Flavonoid: Their health benefits
International Conference and Exhibition on Food Processing & Technology
November 22-24, 2012 Hyderabad International Convention Centre, India

Indu Bharti

Scientific Tracks Abstracts: J Food Process Technol

Abstract:

Flavonoid compounds are common dietary bioactive compounds found in fruits, vegetables and cereals having antioxidant, anticancer and antimicrobial properties. The flavonoid are now in recent trend because of their various beneficial effects on health by decreasing the risk of diseases such as heart disease (by inhibiting the oxidation of low density proteins), cancer, cerberovascular, neurodegenerative disease etc. More than 4000 varieties of flavonoid have been identified, many of which are responsible for the attractive colors of flowers, fruit and leaves. The association between the flavonoid intake and the long term effects on mortality was studied subsequently and also suggested that the flavonoid intake is inversely correlated with mortality due to coronary heart disease.
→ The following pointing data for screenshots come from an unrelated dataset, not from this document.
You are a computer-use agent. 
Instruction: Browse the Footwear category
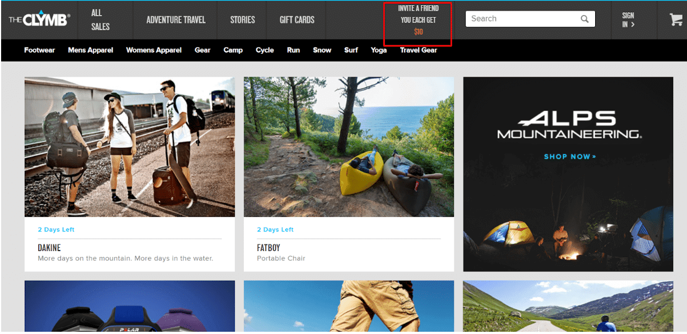pos(39,50)
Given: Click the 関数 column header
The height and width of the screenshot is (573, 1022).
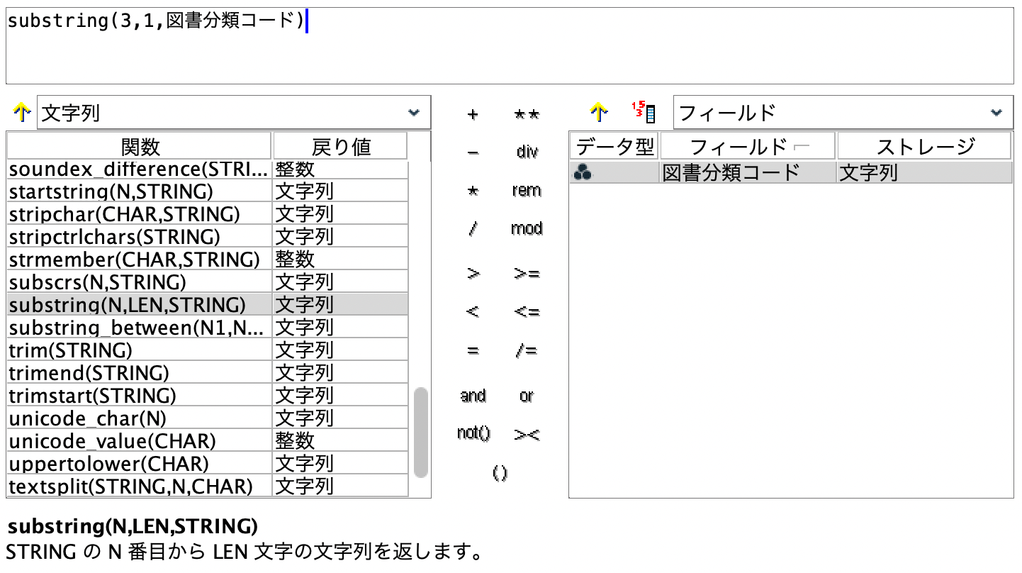Looking at the screenshot, I should pyautogui.click(x=139, y=145).
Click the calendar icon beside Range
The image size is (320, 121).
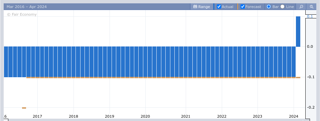pyautogui.click(x=195, y=7)
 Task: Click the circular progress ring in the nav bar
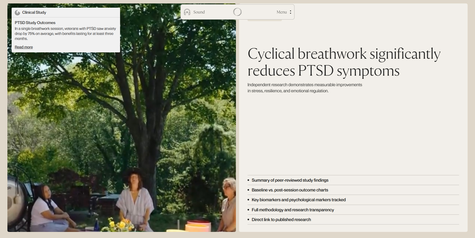coord(237,12)
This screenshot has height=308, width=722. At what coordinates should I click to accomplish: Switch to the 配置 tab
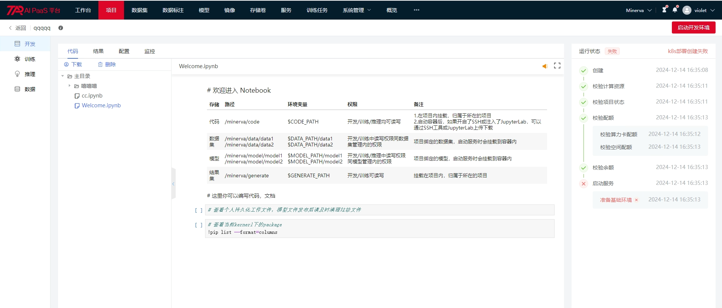124,51
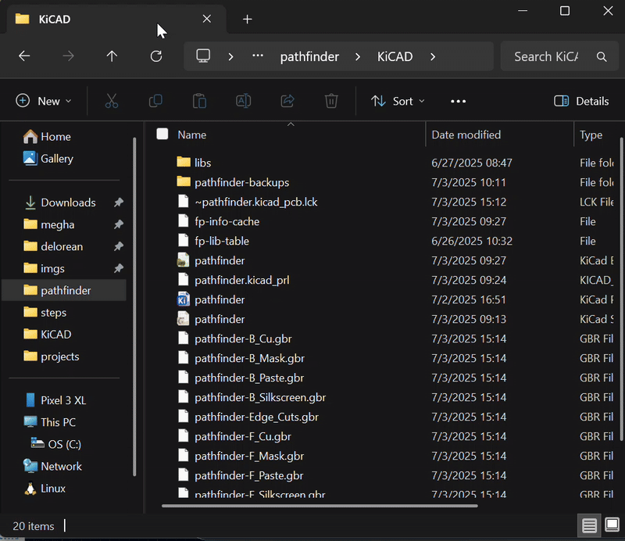Refresh the current folder view
This screenshot has width=625, height=541.
156,56
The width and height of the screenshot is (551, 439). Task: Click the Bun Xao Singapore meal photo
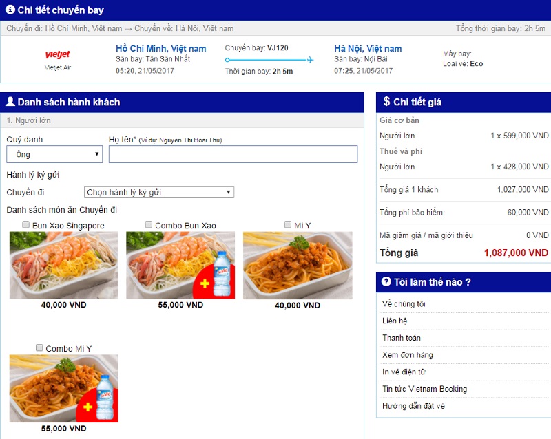(63, 265)
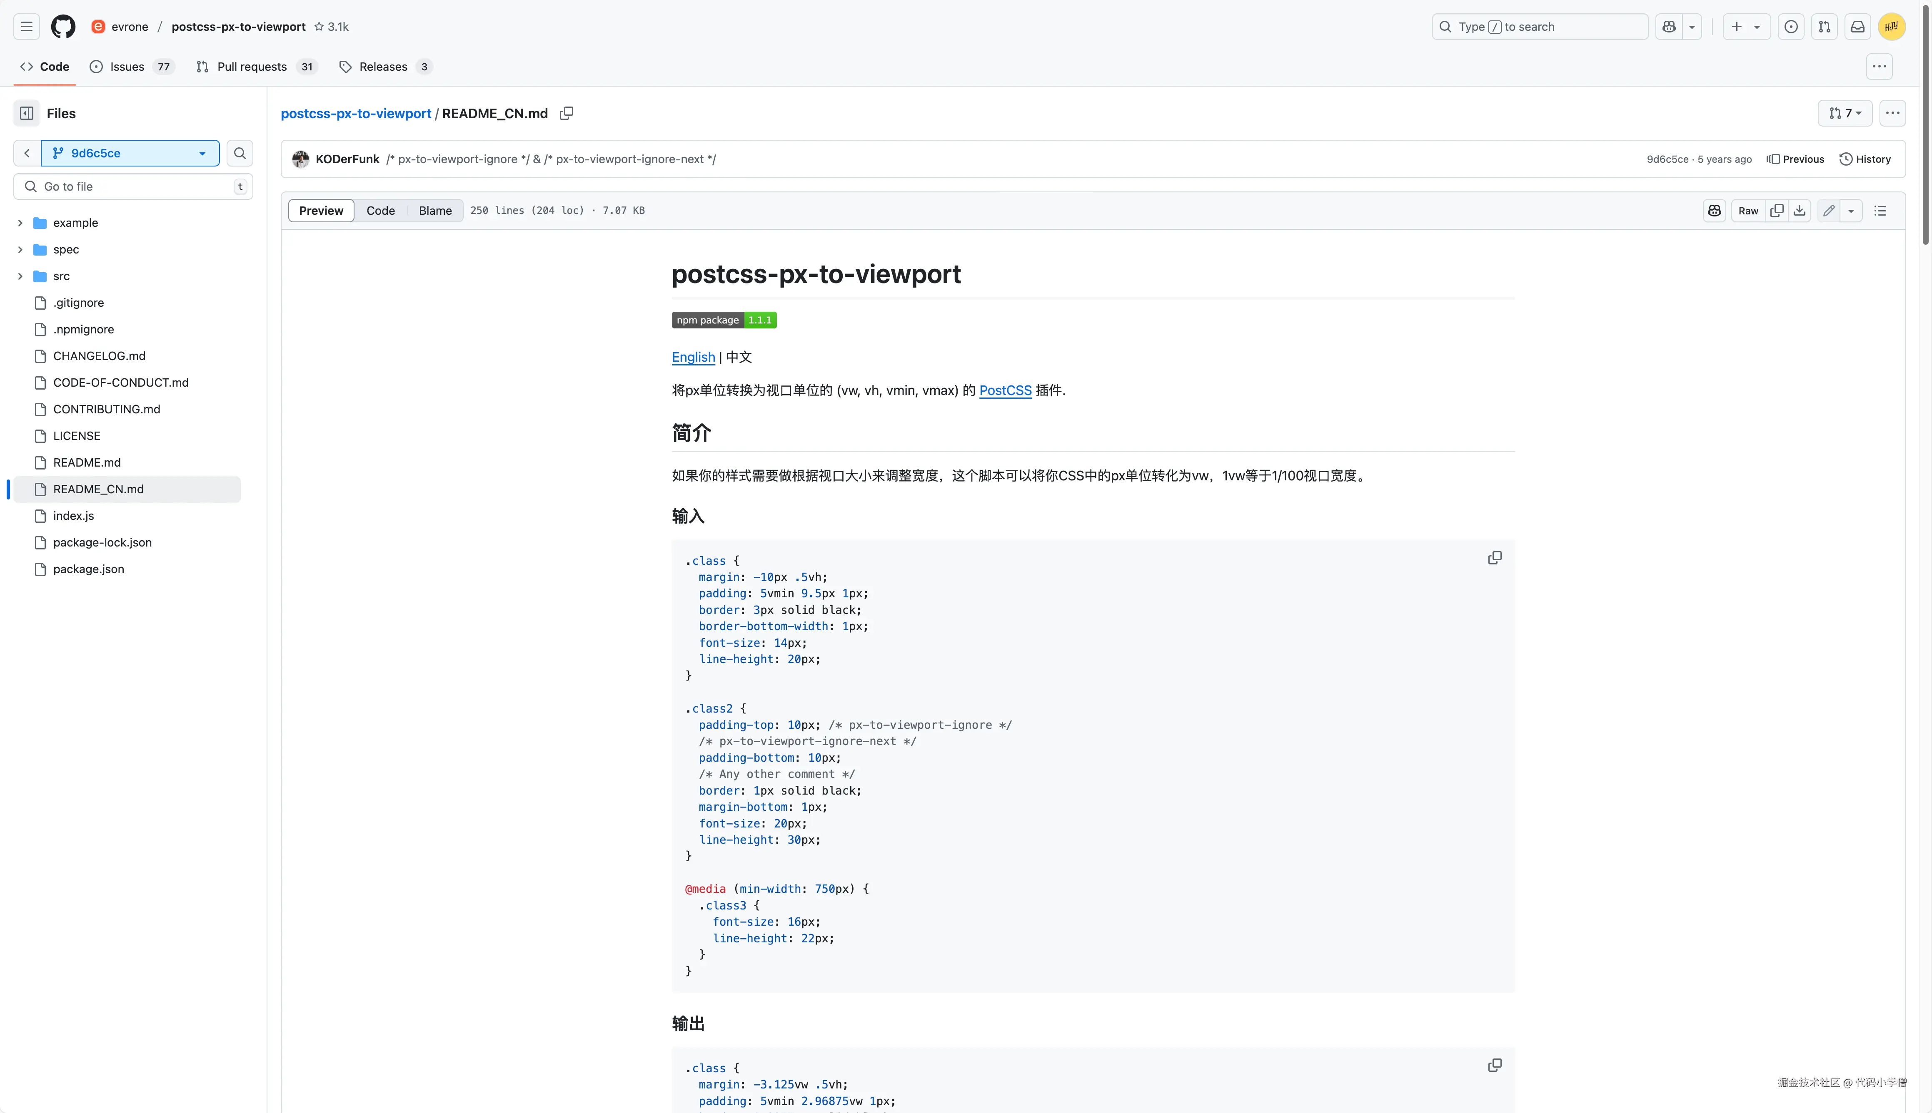Copy the input code block
The width and height of the screenshot is (1932, 1113).
(x=1494, y=558)
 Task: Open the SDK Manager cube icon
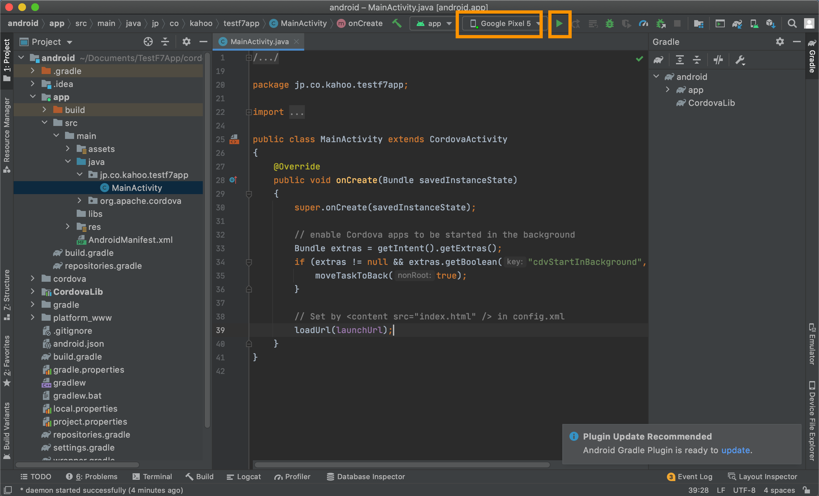[x=770, y=24]
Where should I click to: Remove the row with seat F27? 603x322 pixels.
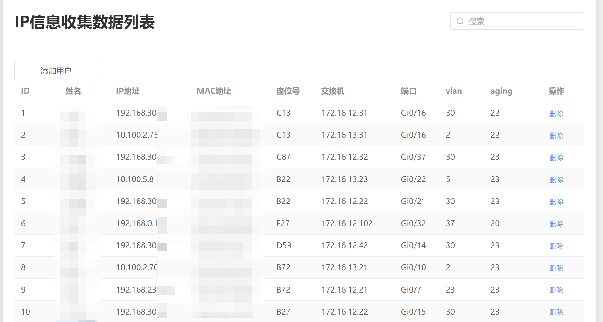556,224
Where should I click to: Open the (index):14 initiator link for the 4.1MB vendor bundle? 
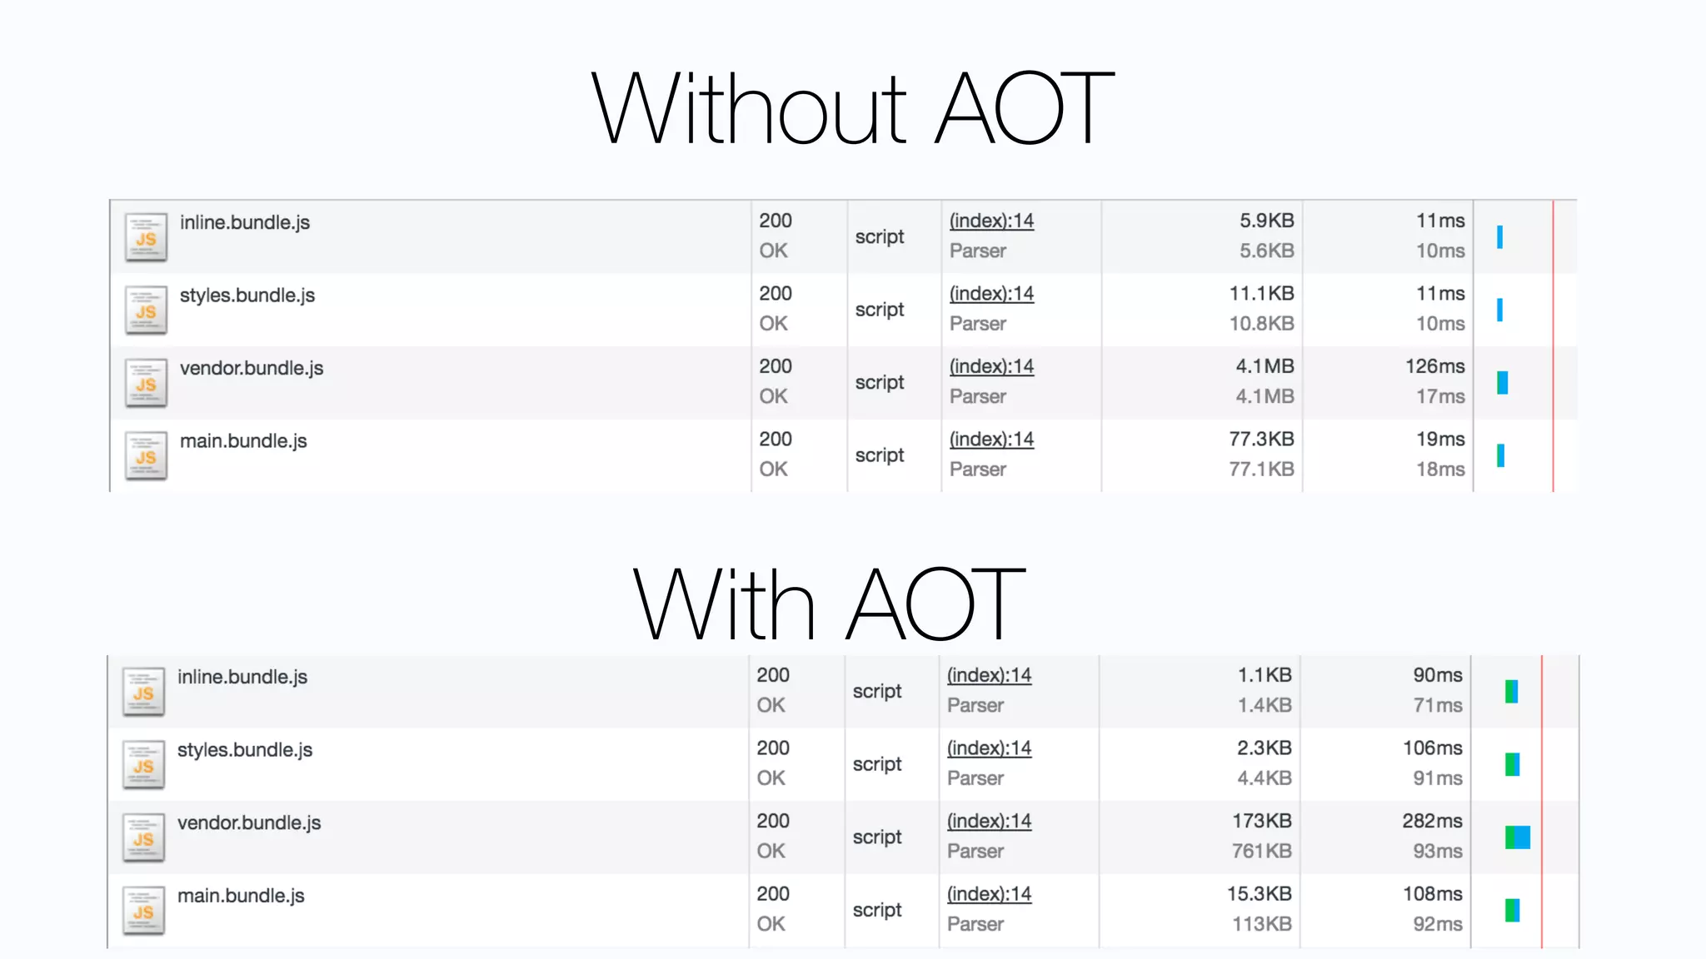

There are various methods of determination of flavonoid have been reported including thin layer chromatography, high performance liquid chromatography, capillary electrophoresis and spectrophotometry. The rapid growth in the use of flavonoid in neutraceuticals and functional food requires that the food and pharmaceuticals industries face new challenges ; in addressing worldwide public concern over the efficacy and safety of supplements and foods claimed to the health promoting, manufacturing of foods ,government regulations related to safety, labeling and health claims for product that contain flavonoid.